Playing Oscar’s Numbers Game

We’ve got the figures on eligible films in each category, and how animators have the best odds

We’ve given details on the eligible films in the Oscar screenwriting and original-score categories, but what about the rest?

Overall, 274 films are eligible for the 82nd Academy Awards (we have the entire list here), but they’re not all eligible in every category.

“Michael Jackson’s This Is It” (below), for instance, can compete for best picture, film editing, cinematography, sound mixing and sound editing, and art direction, but not for costume, score, screenplay or documentary.

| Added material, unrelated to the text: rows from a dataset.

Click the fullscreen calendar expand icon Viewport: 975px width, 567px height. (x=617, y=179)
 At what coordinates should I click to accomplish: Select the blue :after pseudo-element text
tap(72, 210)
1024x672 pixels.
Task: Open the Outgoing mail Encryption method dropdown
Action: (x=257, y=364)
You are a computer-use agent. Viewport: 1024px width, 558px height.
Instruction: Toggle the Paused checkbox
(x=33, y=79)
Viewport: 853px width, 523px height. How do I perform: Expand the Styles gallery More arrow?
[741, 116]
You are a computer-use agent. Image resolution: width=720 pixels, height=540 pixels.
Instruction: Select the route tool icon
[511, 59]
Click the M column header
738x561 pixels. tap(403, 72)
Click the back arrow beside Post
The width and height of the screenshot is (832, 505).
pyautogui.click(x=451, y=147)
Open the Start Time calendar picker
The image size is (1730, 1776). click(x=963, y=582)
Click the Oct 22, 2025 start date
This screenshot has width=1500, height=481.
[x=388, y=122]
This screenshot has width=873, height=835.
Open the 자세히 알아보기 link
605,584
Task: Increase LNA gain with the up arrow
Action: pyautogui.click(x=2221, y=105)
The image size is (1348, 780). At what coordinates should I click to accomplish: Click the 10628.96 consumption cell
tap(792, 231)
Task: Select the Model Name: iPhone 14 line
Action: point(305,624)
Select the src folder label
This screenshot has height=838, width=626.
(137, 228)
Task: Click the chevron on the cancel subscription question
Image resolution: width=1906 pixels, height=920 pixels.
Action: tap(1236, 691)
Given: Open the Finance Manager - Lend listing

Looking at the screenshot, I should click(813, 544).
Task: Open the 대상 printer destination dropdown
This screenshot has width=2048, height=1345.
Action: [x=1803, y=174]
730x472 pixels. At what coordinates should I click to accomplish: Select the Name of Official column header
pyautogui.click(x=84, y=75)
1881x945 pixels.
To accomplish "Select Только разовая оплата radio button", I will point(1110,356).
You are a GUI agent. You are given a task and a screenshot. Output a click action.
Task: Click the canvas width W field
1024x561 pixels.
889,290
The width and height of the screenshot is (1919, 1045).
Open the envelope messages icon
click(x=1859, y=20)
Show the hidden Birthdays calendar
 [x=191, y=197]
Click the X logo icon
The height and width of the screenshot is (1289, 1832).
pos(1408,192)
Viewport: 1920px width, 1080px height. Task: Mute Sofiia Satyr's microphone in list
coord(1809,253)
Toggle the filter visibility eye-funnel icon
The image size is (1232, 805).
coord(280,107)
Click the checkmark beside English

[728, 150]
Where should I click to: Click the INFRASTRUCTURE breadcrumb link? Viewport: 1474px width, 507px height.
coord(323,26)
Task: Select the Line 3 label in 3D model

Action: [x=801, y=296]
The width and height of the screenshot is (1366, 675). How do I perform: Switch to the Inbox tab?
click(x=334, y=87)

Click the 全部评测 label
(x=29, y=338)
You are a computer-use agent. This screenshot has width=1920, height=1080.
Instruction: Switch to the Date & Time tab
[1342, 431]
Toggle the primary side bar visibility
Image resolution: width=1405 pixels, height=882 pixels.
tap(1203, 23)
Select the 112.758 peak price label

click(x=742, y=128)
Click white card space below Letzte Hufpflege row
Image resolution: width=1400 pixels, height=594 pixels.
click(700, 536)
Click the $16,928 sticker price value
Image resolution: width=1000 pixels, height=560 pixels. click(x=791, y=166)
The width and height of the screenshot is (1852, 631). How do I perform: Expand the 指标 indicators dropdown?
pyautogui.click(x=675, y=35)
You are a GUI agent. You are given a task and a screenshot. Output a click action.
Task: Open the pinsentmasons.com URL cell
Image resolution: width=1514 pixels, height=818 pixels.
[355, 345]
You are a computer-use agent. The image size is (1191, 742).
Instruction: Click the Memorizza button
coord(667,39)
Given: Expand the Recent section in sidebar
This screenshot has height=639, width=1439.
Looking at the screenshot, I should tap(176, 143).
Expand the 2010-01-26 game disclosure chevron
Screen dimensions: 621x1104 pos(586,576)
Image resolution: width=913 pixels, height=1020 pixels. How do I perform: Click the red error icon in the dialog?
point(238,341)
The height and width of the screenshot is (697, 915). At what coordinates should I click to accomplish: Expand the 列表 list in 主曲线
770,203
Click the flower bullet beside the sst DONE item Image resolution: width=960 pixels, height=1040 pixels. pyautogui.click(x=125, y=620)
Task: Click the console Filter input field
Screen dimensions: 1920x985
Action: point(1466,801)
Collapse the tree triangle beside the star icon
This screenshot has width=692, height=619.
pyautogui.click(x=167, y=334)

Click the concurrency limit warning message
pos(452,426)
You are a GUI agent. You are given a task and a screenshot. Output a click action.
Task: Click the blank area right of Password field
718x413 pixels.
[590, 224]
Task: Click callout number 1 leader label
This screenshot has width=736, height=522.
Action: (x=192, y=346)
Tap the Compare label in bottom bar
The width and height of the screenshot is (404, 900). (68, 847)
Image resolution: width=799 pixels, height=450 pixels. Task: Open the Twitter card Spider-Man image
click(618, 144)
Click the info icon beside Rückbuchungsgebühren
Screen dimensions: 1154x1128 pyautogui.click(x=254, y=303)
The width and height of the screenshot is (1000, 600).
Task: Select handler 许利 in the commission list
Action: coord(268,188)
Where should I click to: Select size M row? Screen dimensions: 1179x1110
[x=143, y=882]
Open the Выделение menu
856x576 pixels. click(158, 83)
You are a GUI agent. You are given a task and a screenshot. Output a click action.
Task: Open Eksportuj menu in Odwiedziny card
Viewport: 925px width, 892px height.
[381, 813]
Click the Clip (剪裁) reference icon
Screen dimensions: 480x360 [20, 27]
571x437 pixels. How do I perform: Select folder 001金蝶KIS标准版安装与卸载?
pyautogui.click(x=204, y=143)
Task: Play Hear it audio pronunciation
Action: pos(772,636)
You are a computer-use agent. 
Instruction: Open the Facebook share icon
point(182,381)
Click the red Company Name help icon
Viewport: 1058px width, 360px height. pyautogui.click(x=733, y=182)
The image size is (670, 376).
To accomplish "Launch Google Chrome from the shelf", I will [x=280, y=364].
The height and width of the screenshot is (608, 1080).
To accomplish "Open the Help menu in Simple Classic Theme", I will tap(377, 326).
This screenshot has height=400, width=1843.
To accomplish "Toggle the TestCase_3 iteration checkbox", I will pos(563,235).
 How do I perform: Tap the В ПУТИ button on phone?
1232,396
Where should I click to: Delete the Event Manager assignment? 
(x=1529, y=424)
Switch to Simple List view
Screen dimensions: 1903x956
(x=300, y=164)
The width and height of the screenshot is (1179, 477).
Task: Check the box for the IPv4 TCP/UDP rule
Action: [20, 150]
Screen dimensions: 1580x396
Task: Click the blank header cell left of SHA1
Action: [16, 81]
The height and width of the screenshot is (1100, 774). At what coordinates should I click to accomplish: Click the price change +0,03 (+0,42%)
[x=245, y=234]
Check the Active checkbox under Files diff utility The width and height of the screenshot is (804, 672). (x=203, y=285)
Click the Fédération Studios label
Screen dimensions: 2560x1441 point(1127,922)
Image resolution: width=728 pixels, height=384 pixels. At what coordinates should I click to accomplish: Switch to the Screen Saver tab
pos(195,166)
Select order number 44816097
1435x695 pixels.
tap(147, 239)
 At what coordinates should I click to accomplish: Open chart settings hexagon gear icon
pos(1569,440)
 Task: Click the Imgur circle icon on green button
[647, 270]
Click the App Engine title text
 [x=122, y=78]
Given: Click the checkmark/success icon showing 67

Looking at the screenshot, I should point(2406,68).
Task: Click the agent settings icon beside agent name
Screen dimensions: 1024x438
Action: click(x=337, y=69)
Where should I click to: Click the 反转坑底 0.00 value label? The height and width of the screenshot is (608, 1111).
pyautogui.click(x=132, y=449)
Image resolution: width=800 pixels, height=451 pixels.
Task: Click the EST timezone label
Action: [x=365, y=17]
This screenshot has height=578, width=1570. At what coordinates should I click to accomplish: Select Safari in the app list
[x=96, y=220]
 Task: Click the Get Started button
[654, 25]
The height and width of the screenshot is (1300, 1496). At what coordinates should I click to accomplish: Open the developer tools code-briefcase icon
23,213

When Oscar ballots in 15 categories went in the mail last week, most came with what the Academy calls “Reminder Lists,” which delineate all the eligible films in each category. In four categories – cinematography, film editing, and the two sound categories – every one of the 274 films in the field were deemed eligible.

 

But the costume design reminder list, for instance, includes 239 films, leaving out the documentaries and animated films eligible in other categories. Among the films deemed ineligible is “Fantastic Mr. Fox,” Wes Anderson’s stop-motion film, in which the characters wear meticulous hand-sewn costumes. “Where the Wild Things Are,” which had been the subject of some speculation that the visual-effects component of the creature costumes might disqualify it, did indeed qualify.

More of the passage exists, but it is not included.